Mardi le 17 août, 2004

Il y a quelques jours, j’ai participé à une émission de télévision où il était question des vins du Québec. Depuis 15 ou 20 ans, les vins d’ici ont pris un essor assez spectaculaire et il faut louer plusieurs vignerons bien tenaces, voire même passionnés pour avoir tenu le coup à travers de très nombreuses difficultés. Les résultats sont là, maintenant, même des visiteurs européens se disent fort surpris de la qualité des vins qu’on réussi à produire au Québec, malgré des conditions climatiques, entre autres, pas tellement favorables.

Or, au cours de l’émission quelqu’un disait qu’il avait rencontré un « vignoble » ! Je n’ai pu résister à relever l’erreur de vocabulaire. « Un vignoble, lui ai-je dit, c’est un terrain, un lieu où pousse et où on cultive la vigne. Vous avez plutôt, lui ai-je dit, rencontré un vigneron ou un viticulteur les deux mots sont synonymes et désignent une personne qui cultive la vigne, on pourrait préciser dans un vignoble ». Ce qui m’amène à poursuivre dans les méandres du vocabulaire du vin. J’avais commencé sur ce sujet, le mois dernier.

Il faut savoir, pour continuer dans le sens de mon entrevue à la télé, qu’il y a une différence entre la viticulture et la viniculture. Le premier terme se rapporte à la culture de la VIGNE. La viticulture est donc une activité économique qui consiste à cultiver la vigne en vue de la production du raisin de cuve, c’est-à-dire propre à faire du vin, ou de raisins de table ou enfin, en vue de faire des raisins secs.
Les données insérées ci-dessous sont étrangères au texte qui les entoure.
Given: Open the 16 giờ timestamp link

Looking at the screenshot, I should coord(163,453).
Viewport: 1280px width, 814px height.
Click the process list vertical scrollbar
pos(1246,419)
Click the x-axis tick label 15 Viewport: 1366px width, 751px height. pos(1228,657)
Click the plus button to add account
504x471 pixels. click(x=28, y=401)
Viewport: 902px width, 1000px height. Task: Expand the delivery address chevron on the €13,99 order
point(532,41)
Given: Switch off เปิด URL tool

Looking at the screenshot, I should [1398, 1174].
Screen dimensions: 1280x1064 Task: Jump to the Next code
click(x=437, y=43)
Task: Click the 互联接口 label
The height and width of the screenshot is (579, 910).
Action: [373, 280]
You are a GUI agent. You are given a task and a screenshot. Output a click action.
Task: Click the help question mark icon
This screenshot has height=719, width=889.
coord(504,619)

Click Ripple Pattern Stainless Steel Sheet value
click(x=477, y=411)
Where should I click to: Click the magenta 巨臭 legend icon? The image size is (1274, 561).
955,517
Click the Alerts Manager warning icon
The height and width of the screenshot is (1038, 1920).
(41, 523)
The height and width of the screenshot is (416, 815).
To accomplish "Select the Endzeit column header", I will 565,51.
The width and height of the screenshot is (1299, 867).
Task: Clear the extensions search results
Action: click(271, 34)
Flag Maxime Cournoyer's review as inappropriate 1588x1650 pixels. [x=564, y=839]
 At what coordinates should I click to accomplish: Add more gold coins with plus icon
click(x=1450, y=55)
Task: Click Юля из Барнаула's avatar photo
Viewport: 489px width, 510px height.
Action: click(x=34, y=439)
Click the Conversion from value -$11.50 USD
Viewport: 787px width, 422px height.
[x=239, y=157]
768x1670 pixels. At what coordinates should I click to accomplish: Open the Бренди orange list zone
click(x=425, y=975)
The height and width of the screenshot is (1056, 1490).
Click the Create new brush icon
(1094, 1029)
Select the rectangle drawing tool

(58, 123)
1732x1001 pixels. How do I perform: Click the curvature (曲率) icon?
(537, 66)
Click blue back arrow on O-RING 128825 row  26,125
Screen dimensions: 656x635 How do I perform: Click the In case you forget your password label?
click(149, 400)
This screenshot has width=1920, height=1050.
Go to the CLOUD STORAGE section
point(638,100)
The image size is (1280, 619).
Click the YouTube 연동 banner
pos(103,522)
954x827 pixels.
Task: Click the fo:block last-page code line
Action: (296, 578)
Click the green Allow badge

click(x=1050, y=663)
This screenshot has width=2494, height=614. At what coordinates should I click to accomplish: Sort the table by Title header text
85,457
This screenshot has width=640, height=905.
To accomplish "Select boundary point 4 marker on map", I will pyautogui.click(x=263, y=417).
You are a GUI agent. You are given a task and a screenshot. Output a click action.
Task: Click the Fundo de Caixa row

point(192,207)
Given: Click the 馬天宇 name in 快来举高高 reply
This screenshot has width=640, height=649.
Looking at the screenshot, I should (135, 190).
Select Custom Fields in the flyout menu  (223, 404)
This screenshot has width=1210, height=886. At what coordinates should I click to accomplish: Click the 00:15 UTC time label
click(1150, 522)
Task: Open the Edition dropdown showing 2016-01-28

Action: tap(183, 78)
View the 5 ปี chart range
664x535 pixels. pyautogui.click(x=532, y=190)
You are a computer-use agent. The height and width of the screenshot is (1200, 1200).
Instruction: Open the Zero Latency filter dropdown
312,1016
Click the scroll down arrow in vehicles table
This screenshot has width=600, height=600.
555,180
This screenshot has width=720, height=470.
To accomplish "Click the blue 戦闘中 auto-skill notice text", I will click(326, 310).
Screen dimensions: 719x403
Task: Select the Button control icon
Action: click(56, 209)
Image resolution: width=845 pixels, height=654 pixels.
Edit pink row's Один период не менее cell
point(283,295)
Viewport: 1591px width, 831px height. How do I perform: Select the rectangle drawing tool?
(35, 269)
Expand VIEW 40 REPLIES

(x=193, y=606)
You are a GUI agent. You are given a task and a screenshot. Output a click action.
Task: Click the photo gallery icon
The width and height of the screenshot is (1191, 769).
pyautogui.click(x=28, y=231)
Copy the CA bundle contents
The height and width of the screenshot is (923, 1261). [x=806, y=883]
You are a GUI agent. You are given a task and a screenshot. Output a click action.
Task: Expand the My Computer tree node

La viniculture, par contre, englobe les activités de production et d’élevage des vins. De viticulture ou viniculture proviennent les mots viticole et vinicole. En demeurant sur la lettre « V » on trouve plusieurs mots qui se rapportent au VIN, bine sûr.
Vinaire : utilisé presque exclusivement dans la tournure « logement vinaire » contenant pour le vin;
Vineux : employé pour un vin dont le taux d’alcool est élevé, sans toutefois nuire à son équilibre entre l’alcool, les tanins et l’acidité;
Vinaigre : eh! Oui, le vinaigre tire son origine sémantique du mot vin. C’est en quelque sorte, du vin aigre. L’explication scientifique pourrait se lire ainsi : « Au contact de l’air, les bactéries acétiques dégradent l’alcool du vin en acide acétique et transforment le vin en vinaigre. »
Vinification : désigne les étapes au cours desquelles le raisin est transformé en vin.
Vitis : mot latin signifiant vigne, accolé à la variété de plantes de la famille des « vitacées ». Il y a plusieurs variétés de « vitis » dont la « vitis vinifera » qui englobe les cépages susceptibles de faire du vin.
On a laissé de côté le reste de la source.